● **ESTRATTO**
Con Elle, sesso e sangue tornano sulla Croisette


Basic instinct impresse al Festival di Cannes una svolta popolare. Paul Verhoeven consegnava un thriller patinato pieno di nudi, plastici amplessi, bondage, che culminava nell’accavallamento di gambe senza biancheria di Sharon Stone. Gilles Jacob spiegava allora profetico – che se gli anni Ottanta erano stati cinefili e un filino ermetici, i Novanta avrebbero abbinato qualità e intrattenimento. Ventiquattro anni dopo lo stesso regista porta al Festival Elle, un giallo trasgressivo che condisce con ironia nera il consueto binomio sesso e sangue (il soprannome di Verhoeven è l’Olandese Violento), basandosi sul riuscito romanzo Oh... di Philippe Djian e soprattutto sulla formidabile prestazione di Isabelle Huppert.
Per l’attrice francese, già disturbante Pianista del feroce Haneke, è stata una passeggiata entrare nei meandri torbidi e comici di Verhoeven. Eccola manager di una società di videogiochi fanta-erotici che, violentata in casa da uno sconosciuto mascherato, reagisce armandosi, ma poi finisce per entrare nel gioco perverso del suo aggressore. Questa donna però, senza essere la
femme fatale col punteruolo di ghiaccio, è tutt’altro che una vittima. «È una donna libera che rifiuta di reagire in modo convenzionale a uno stupro», dice Verhoeven. Ventiquattro anni dopo il concetto di trasgressione è cambiato. In un Festival in cui l’eutanasia per sodomia e la necrofilia d’autore non fanno battere ciglio alle platee specializzate,
Elle è stato applaudito e ben recensito. Alla scottante questione delle scene di sesso violento – consenziente o no – Verhoeven aggiunge elementi ulteriori di polemica: una moglie bigotta che conosce e tace sui peccati del marito «come in passato ha fatto la Chiesa sui preti pedofili», dice il regista, che del Vaticano subì gli strali ai tempi di Basic instinct.

● **ESERCIZIO PROPOSTO A**
Riscrivi il brano dell'estratto che comincia con "Basic instinct impresse" e finisce con "di Isabelle Huppert.", mettendo "noir" al posto di "thriller".
● **ESERCIZIO PROPOSTO B**
Ricopia senza alcuna modifica le righe dell'elenco a partire da quella che contiene "Clear the search field with the x icon" fino a quella che contiene "Looking at the screenshot, I should coord(169,1335).", entrambe comprese.

● **ELENCO FORNITO**
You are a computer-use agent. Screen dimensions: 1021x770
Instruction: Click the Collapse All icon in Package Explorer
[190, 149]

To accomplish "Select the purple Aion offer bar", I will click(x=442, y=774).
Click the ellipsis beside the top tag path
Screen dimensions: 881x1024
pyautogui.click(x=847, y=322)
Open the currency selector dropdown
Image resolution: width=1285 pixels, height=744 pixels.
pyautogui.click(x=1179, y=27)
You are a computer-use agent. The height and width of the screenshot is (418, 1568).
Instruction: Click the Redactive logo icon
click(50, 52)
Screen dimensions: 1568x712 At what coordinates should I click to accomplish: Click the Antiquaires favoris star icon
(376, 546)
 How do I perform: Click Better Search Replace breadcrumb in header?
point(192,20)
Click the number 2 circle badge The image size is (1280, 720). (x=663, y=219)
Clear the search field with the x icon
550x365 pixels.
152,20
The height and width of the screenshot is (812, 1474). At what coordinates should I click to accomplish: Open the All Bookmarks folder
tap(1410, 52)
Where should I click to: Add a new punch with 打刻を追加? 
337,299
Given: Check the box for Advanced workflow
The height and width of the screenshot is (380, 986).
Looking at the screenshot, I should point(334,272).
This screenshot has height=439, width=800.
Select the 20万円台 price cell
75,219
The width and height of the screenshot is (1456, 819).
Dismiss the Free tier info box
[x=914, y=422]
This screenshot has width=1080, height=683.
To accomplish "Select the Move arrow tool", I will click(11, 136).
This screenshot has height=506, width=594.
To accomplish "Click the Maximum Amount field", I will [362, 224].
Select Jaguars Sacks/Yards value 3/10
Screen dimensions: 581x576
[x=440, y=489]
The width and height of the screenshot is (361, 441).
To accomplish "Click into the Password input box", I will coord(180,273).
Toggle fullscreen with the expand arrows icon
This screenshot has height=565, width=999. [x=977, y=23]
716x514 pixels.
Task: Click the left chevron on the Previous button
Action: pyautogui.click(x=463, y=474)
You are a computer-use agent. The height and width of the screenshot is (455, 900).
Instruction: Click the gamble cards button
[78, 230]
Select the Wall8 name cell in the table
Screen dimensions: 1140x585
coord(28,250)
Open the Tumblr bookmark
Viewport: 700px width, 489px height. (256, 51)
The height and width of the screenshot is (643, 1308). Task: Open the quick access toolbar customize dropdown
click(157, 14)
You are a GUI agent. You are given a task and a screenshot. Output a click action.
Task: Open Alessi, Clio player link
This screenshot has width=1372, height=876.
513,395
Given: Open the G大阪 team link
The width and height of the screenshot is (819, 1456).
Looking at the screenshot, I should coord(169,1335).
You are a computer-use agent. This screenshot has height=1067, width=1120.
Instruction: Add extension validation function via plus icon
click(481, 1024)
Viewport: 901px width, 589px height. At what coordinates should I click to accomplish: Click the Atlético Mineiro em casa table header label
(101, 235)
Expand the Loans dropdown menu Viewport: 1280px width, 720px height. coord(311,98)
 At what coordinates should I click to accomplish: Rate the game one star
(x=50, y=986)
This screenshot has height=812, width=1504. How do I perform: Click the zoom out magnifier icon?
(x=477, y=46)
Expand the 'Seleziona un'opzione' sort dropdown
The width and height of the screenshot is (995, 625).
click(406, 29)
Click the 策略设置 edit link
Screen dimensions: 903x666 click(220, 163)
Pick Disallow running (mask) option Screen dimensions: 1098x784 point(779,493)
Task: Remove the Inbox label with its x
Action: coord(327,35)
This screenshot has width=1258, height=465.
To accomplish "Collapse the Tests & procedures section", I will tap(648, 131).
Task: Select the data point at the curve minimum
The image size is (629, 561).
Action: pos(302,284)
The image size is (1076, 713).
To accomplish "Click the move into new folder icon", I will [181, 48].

● **RISPOSTA A**
Basic instinct impresse al Festival di Cannes una svolta popolare. Paul Verhoeven consegnava un noir patinato pieno di nudi, plastici amplessi, bondage, che culminava nell’accavallamento di gambe senza biancheria di Sharon Stone. Gilles Jacob spiegava allora profetico – che se gli anni Ottanta erano stati cinefili e un filino ermetici, i Novanta avrebbero abbinato qualità e intrattenimento. Ventiquattro anni dopo lo stesso regista porta al Festival Elle, un giallo trasgressivo che condisce con ironia nera il consueto binomio sesso e sangue (il soprannome di Verhoeven è l’Olandese Violento), basandosi sul riuscito romanzo Oh... di Philippe Djian e soprattutto sulla formidabile prestazione di Isabelle Huppert.

● **RISPOSTA B**
Clear the search field with the x icon
550x365 pixels.
152,20
The height and width of the screenshot is (812, 1474). At what coordinates should I click to accomplish: Open the All Bookmarks folder
tap(1410, 52)
Where should I click to: Add a new punch with 打刻を追加? 
337,299
Given: Check the box for Advanced workflow
The height and width of the screenshot is (380, 986).
Looking at the screenshot, I should point(334,272).
This screenshot has height=439, width=800.
Select the 20万円台 price cell
75,219
The width and height of the screenshot is (1456, 819).
Dismiss the Free tier info box
[x=914, y=422]
This screenshot has width=1080, height=683.
To accomplish "Select the Move arrow tool", I will click(11, 136).
This screenshot has height=506, width=594.
To accomplish "Click the Maximum Amount field", I will [362, 224].
Select Jaguars Sacks/Yards value 3/10
Screen dimensions: 581x576
[x=440, y=489]
The width and height of the screenshot is (361, 441).
To accomplish "Click into the Password input box", I will coord(180,273).
Toggle fullscreen with the expand arrows icon
This screenshot has height=565, width=999. [x=977, y=23]
716x514 pixels.
Task: Click the left chevron on the Previous button
Action: pyautogui.click(x=463, y=474)
You are a computer-use agent. The height and width of the screenshot is (455, 900).
Instruction: Click the gamble cards button
[78, 230]
Select the Wall8 name cell in the table
Screen dimensions: 1140x585
coord(28,250)
Open the Tumblr bookmark
Viewport: 700px width, 489px height. (256, 51)
The height and width of the screenshot is (643, 1308). Task: Open the quick access toolbar customize dropdown
click(157, 14)
You are a GUI agent. You are given a task and a screenshot. Output a click action.
Task: Open Alessi, Clio player link
This screenshot has width=1372, height=876.
513,395
Given: Open the G大阪 team link
The width and height of the screenshot is (819, 1456).
Looking at the screenshot, I should coord(169,1335).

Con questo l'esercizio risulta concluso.